HOW TO AVOID BEING STOPPED BY POLICE AND AVOID A DUI — BE A BETTER DRIVER
Very few DUI arrests start as a suspicion for DUI. They start by seeing a traffic infraction of some sort. Thus, the general advice here is this: being a better driver will reduce your chances of being arrested for DUI.
Obvious Ways to Avoid a Stop
Know the speed limit, and don’t speed. If you don’t see a speed limit sign, you should remember the limits set by statute based on the Driving guide we all forget. City Streets max 25 unless otherwise posted. County Roads? Does anyone know this? Interstate? Max 60 unless otherwise posted. If you are not speeding, you are not drawing attention to yourself.
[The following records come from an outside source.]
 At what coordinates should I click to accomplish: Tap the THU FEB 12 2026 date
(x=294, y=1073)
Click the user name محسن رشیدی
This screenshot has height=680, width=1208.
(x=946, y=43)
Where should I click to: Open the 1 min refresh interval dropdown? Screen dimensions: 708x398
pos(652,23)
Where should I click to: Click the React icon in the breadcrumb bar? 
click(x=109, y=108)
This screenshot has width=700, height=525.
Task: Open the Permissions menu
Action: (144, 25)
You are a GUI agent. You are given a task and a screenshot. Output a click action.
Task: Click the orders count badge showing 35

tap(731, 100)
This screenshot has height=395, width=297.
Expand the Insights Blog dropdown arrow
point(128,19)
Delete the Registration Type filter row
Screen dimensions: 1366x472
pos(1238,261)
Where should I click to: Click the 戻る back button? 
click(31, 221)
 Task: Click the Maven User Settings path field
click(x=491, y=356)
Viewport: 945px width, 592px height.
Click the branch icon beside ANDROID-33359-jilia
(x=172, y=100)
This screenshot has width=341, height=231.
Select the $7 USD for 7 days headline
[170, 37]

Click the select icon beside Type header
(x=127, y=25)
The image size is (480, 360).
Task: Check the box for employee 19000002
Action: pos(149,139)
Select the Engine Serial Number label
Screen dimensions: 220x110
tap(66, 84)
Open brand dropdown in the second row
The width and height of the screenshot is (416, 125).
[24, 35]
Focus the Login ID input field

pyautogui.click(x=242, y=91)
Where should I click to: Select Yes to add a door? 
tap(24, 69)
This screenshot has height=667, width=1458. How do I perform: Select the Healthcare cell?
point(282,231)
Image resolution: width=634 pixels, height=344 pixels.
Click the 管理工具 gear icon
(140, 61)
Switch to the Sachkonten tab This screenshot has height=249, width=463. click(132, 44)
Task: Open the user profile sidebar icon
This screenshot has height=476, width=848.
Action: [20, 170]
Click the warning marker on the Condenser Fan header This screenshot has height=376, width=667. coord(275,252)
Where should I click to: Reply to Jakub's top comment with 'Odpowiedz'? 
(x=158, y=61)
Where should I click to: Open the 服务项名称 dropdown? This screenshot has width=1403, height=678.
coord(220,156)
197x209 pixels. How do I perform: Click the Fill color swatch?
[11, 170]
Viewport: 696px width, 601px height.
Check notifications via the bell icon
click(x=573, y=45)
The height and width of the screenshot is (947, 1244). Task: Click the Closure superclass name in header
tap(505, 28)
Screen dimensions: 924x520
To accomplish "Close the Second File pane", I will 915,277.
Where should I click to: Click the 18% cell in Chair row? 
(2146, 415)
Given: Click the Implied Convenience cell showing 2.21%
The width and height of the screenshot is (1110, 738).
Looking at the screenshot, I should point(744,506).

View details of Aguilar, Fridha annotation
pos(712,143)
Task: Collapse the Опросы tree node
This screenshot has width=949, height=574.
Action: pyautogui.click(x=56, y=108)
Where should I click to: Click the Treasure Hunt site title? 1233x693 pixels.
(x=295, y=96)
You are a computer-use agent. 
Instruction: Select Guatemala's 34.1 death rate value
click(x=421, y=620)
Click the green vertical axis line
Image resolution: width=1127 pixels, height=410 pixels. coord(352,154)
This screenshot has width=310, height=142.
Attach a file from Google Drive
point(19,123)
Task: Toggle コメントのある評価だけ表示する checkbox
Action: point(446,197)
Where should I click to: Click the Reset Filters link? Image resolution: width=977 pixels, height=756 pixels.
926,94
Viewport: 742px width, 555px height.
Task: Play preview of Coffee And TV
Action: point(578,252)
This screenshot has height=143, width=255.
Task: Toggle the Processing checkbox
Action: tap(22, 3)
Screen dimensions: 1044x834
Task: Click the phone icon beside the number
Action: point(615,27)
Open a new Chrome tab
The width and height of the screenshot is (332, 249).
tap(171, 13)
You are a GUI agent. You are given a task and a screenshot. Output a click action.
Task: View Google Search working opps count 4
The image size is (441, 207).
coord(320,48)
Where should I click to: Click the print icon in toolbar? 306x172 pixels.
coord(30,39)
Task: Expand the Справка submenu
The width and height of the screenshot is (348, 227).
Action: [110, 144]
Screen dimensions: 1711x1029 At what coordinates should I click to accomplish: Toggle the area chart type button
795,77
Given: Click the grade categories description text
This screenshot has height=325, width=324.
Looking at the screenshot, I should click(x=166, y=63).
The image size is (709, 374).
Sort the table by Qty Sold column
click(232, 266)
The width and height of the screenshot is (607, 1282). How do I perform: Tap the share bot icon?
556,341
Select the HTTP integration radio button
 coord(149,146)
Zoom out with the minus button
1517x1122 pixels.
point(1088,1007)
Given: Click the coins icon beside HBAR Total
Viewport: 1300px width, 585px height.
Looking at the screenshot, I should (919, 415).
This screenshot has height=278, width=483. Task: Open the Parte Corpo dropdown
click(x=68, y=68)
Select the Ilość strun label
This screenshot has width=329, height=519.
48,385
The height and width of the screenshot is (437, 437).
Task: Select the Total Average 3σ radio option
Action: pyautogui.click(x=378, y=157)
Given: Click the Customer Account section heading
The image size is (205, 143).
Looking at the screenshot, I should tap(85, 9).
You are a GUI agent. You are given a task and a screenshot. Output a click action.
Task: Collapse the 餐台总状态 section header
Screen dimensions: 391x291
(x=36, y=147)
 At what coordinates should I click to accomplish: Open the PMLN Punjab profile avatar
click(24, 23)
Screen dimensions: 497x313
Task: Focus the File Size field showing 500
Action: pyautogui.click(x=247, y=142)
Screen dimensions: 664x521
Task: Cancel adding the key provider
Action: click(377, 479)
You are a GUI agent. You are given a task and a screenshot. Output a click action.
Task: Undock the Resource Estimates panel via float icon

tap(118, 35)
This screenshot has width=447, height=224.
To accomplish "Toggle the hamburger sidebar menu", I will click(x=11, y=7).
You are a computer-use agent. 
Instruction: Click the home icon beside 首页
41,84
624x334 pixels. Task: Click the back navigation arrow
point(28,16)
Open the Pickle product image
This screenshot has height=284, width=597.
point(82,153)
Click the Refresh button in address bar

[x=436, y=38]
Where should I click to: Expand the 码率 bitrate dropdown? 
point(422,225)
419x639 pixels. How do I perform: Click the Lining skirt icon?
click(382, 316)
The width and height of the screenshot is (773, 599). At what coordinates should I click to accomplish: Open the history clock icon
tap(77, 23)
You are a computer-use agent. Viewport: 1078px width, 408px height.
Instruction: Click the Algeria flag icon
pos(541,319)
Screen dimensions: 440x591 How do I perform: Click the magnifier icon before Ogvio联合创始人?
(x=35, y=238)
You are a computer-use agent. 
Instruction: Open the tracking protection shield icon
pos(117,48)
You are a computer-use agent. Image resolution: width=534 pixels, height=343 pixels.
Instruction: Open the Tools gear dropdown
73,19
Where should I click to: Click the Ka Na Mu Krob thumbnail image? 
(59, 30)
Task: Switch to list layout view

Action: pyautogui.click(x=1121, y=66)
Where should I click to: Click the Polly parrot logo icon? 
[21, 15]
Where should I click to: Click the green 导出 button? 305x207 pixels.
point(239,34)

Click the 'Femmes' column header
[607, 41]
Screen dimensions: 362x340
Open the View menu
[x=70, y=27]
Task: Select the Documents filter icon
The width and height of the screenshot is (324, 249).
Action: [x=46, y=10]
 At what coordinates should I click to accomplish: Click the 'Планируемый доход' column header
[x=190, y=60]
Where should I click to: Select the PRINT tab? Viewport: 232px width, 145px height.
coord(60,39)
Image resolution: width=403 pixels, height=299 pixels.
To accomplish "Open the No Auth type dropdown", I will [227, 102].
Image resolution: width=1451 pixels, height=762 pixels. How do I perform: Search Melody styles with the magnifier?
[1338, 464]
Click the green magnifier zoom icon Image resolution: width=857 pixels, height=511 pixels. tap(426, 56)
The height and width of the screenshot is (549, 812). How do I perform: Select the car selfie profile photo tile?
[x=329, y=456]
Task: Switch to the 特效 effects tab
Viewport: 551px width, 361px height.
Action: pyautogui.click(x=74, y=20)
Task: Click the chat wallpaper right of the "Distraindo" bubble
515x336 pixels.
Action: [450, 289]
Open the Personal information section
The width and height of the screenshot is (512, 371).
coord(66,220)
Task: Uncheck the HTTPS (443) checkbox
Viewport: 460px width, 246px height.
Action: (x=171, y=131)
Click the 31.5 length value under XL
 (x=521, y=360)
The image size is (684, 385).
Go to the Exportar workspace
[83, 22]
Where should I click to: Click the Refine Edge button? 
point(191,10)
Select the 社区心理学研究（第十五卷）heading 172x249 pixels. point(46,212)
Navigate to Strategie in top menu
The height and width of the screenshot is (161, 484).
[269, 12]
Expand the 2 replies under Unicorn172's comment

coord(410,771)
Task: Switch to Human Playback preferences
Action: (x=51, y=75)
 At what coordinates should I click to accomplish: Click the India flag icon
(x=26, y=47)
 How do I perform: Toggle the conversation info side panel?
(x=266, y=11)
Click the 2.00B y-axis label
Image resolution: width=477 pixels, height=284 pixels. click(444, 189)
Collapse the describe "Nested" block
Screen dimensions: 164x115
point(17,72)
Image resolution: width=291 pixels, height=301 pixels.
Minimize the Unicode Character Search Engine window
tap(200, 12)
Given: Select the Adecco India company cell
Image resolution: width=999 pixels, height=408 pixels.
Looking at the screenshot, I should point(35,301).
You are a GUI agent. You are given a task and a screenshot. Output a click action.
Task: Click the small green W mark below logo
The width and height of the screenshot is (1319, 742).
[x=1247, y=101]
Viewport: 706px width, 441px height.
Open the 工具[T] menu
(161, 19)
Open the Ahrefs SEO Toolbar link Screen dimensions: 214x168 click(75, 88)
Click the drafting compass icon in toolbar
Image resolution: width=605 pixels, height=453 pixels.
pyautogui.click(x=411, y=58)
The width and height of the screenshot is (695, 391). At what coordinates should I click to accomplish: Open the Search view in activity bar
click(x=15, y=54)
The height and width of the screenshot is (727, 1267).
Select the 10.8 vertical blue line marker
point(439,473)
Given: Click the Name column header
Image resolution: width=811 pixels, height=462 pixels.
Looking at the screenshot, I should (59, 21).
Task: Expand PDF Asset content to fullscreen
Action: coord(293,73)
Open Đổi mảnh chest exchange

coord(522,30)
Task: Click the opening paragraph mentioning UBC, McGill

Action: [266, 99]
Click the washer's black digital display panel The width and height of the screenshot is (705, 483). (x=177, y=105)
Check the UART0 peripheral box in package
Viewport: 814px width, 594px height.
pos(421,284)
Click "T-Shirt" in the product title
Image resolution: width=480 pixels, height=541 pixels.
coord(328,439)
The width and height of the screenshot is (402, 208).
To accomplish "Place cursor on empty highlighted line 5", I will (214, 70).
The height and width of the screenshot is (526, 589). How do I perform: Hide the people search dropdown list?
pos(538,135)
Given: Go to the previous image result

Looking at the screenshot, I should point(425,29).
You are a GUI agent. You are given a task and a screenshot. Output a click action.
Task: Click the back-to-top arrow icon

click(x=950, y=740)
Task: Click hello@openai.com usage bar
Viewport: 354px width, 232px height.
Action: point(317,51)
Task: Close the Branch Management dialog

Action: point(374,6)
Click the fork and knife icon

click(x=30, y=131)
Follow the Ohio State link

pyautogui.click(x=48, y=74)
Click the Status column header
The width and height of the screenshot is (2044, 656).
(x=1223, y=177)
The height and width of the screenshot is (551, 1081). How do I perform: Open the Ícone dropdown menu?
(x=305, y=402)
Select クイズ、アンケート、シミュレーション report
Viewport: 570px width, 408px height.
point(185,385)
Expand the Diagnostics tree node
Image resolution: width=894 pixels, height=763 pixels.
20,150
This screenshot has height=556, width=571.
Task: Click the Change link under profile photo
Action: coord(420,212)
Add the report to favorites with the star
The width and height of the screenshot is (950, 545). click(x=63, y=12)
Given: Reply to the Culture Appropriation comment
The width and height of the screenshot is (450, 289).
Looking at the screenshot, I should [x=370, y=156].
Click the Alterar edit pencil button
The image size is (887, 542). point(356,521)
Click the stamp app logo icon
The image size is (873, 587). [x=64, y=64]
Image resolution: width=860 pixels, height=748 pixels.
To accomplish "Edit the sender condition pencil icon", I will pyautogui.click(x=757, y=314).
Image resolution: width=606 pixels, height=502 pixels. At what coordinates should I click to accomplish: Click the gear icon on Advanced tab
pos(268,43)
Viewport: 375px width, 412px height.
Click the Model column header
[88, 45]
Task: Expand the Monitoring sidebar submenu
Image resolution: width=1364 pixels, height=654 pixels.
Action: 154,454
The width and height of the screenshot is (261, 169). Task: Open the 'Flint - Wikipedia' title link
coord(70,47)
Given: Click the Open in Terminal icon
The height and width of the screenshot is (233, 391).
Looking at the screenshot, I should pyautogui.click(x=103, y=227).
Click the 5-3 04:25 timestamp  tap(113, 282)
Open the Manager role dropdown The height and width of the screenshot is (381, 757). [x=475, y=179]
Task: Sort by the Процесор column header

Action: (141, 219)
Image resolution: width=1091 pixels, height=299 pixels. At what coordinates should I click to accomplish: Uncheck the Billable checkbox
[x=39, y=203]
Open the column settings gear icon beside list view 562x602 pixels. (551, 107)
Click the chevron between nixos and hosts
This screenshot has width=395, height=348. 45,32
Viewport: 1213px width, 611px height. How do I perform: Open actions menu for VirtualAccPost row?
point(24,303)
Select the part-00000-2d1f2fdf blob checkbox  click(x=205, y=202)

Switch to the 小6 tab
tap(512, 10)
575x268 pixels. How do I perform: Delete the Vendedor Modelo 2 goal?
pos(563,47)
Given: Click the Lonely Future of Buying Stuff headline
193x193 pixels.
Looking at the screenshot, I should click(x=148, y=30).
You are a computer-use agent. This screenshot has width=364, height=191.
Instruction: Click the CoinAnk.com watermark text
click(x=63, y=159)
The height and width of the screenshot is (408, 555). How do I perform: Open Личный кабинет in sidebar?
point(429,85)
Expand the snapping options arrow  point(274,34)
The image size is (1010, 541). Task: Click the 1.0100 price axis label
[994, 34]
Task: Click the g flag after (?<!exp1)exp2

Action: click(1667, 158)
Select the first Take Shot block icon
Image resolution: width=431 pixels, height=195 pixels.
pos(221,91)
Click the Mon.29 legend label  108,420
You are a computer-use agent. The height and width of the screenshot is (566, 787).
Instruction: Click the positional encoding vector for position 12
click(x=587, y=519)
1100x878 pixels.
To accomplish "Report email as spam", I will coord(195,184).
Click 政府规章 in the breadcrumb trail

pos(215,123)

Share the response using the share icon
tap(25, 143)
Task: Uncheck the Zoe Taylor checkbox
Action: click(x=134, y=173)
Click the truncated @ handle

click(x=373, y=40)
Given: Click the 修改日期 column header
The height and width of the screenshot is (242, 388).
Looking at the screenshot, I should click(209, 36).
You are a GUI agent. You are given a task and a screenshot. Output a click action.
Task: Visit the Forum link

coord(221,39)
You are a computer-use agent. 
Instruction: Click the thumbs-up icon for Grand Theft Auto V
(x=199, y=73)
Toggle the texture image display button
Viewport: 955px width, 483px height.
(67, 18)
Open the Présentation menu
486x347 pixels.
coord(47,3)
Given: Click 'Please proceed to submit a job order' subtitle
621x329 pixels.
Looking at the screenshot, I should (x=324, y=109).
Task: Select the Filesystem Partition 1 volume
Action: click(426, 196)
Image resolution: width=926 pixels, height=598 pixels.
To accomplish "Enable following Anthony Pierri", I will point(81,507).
Use your turn signals properly. The turn signal statue requires activation of a turn signal and continued use for 100 feet before lane movement or a turn. AT 60 mph on the freeway, that’s not a long time, about 1.5 seconds given how many feet per second a vehicle is covering at 60mph. Lesser speeds will require more time, and as you approach an intersection or driveway, 100 feet is easy to estimate. The reality is, using a turn signal even if less than 100 feet is not going to get you stopped, so use your turn signals even if you are in a designated lane for a turn, use the signal.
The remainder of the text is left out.